But Facebook and Twitter are publications subject to the same laws that in practice used to apply only to the mainstream media.

Anyone commenting about a case or defendant in a way that could prejudice a trial could be prosecuted for contempt and imprisoned.

That is why the attorney general is going to start publishing advice - that previously only went to the media - to the public via his website and Twitter feed.

It is designed to help inform people about the legal pitfalls of commenting in a way that could be seen as prejudicial to a court case or those involved.

Mr Grieve said blogs and social media sites allow individuals to reach thousands of people with a single post, which he said was an "exciting prospect" but one which "can pose certain challenges to the criminal justice system".

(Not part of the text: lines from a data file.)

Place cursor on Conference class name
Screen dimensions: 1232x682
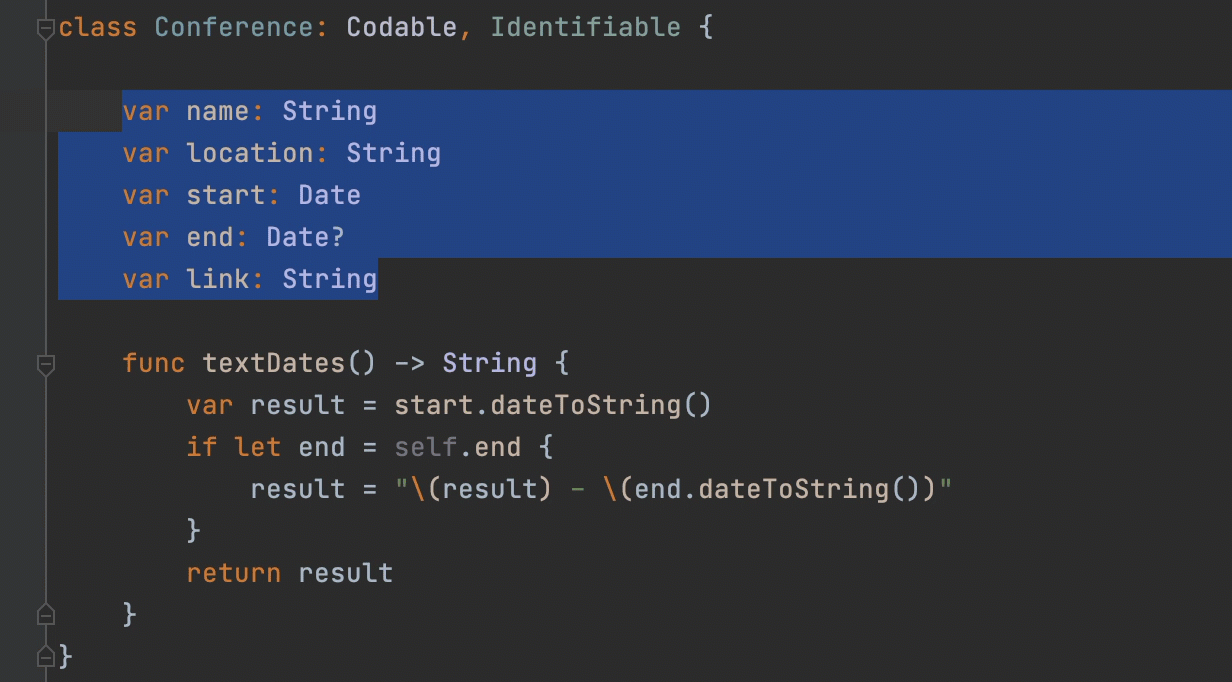pos(234,27)

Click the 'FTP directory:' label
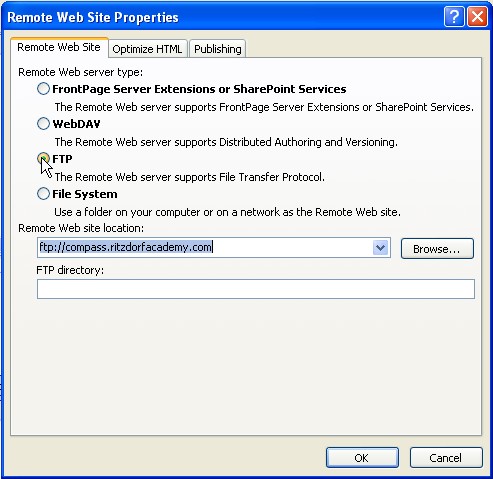70,270
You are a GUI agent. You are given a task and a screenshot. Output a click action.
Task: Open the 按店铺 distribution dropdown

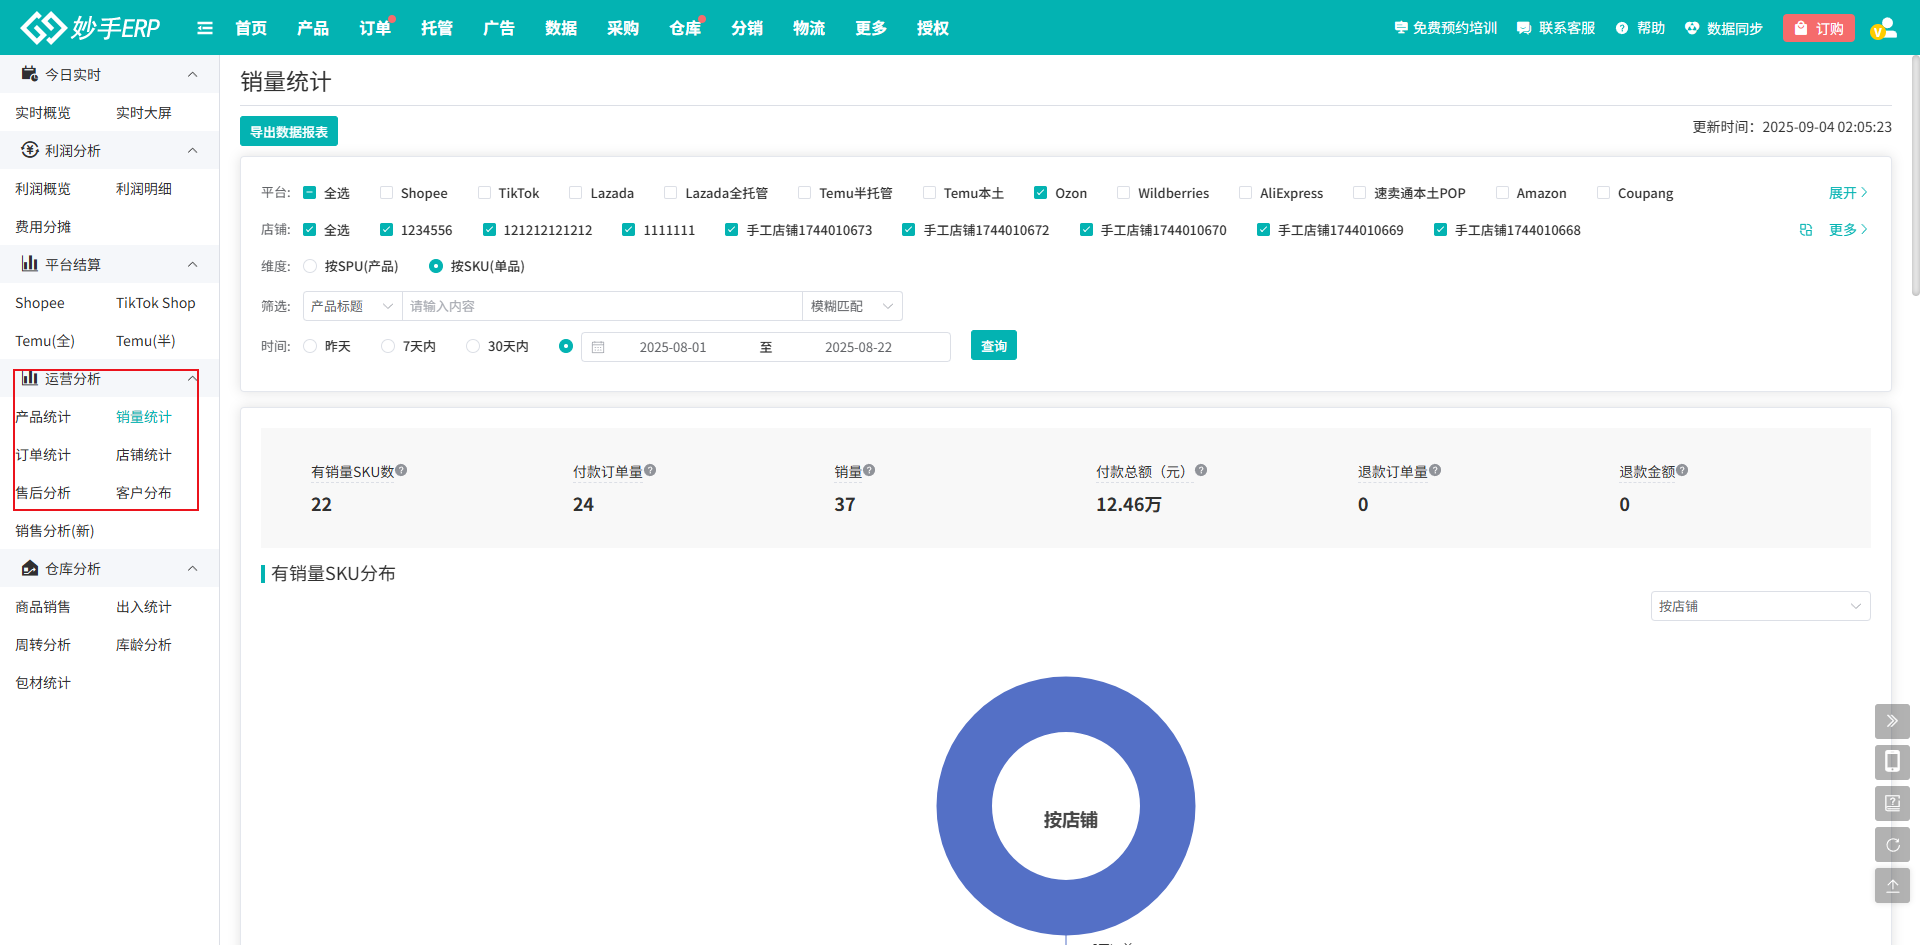[1759, 606]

He said he was not proposing "some sort of big brother watch" but wanted to educate people, possibly starting in schools.

Guidelines currently issued to the media about high-profile cases could be published online and through Twitter to prevent legal risks and the collapse of trials, he said.

Peaches Geldof Peaches Geldof apologised for tweets about the case of rock star Ian Watkins

Mr Grieve said tweets by a juror had caused one sexual offences case to collapse, costing £300,000 and "requiring all the witnesses to go through the process all over again".

And he said misuse of social media could undermine the fairness of trials, which could call into question "the whole future of jury trials, which most people regard as a very important safeguard for our freedoms".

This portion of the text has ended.